Jack shakes his head before I’ve even finished. “No.”
No uncertainty. No struggle. Just no.
“Can’t,” he says, quieter now. “I have Solan.”
There’s something in how he says the name that threads through the bones of the sentence, making it heavier and gentler all at once.
“He’s my everything,” Jack continues. “I’d sooner cut off a limb than be without him.”
That’s not hyperbole. I can tell from how he says it. It’s fact. A line drawn deep enough that he doesn’t have to raise his voice to make it felt.
I think of Varek.
Immediately, annoyingly.
Of the scent of him in the furs and the stone and the air of his quarters. Of the way the bond steadies when he’s close. Of how much more solid I felt with him beside me in the medical room, as if my body had remembered something before my head had managed to catch up.
I don’t say any of that out loud.
Instead, I ask, “And Jamie knows that?”
Jack lets out a breath that might almost be a laugh if there wasn’t so much worry wrapped around it. “Jamie’s pissed off,”he says. “Misses his folks. Misses Earth. Misses knowing what the hell a normal day looks like.”
“Fair.”
“Very.” He shakes his head. “But he’s also determined to stay.”

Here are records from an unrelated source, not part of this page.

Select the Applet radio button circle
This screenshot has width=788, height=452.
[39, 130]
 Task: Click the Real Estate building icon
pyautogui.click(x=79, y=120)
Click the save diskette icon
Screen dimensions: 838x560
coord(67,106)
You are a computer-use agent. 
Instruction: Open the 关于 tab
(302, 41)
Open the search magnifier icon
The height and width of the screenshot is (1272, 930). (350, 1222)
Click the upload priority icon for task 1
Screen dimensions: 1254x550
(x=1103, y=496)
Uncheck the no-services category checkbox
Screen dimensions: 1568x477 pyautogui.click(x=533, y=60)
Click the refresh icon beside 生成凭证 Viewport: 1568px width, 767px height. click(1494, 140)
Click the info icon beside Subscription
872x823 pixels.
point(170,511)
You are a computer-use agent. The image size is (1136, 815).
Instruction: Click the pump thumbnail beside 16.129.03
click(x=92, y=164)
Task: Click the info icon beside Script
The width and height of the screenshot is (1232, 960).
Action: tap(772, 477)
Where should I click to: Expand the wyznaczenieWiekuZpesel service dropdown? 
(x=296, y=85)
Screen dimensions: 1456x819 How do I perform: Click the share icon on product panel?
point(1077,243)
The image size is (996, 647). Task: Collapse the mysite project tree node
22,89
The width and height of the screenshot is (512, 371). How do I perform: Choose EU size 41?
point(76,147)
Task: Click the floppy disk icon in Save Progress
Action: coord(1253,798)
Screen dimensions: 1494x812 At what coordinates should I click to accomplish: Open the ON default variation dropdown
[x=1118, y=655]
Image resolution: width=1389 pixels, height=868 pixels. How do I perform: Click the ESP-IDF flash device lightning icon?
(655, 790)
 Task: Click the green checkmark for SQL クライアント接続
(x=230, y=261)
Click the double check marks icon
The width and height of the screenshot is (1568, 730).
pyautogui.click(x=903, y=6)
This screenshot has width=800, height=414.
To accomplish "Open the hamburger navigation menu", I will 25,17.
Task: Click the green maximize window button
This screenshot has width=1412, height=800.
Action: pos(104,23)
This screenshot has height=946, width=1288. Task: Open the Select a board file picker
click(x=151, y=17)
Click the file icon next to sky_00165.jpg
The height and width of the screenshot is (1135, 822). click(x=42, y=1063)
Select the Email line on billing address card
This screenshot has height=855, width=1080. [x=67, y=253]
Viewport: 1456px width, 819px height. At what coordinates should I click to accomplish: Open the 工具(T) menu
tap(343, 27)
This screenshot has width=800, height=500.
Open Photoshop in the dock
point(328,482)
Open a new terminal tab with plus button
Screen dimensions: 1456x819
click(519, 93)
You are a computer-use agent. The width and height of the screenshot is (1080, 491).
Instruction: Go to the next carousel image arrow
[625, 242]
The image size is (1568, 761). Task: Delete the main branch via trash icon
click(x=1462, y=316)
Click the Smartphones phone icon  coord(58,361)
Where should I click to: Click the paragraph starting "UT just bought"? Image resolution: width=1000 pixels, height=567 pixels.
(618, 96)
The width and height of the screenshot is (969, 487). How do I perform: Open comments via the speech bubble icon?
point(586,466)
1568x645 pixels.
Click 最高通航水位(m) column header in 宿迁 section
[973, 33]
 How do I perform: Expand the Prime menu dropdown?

That surprises me enough that I almost forget to manage my footing over a slight rise in the stone. “Stay?”
“He keeps saying he’s meant to be here.”
There’s enough unease in Jack’s voice that I hear the rest of it without him having to say it:and that worries the hell out of me.
“Kids say all sorts of things when they’re trying to make sense of something awful,” I say.
“Yeah.” Jack’s expression stays thoughtful. “Maybe. Or maybe he knows something I don’t.”
“That sounds ominous.”
“It feels ominous.”
We reach a narrower passage that curves towards the cluster of rooms Varek uses when he’s in this section of Dathanor, and something shifts under my skin.
I slow. Not because of pain, but because of him.
The awareness comes so suddenly that I stop mid-step. It isn’t a thought, exactly. More like a pull—warm, immediate, certain. A sense of direction that slots into place with a strange, effortless rightness.
Jack notices me pause.
“You all right?”
I look ahead at the bend in the corridor. “He’s here,” I say.
Jack’s brows rise. “You know that without being fully bonded, how?”
I hesitate, not even worrying about the fact that my and Varek’s relationship must be the subject of a lot of gossip. Because the real answer sounds ridiculous even inside my own head. “I just do.”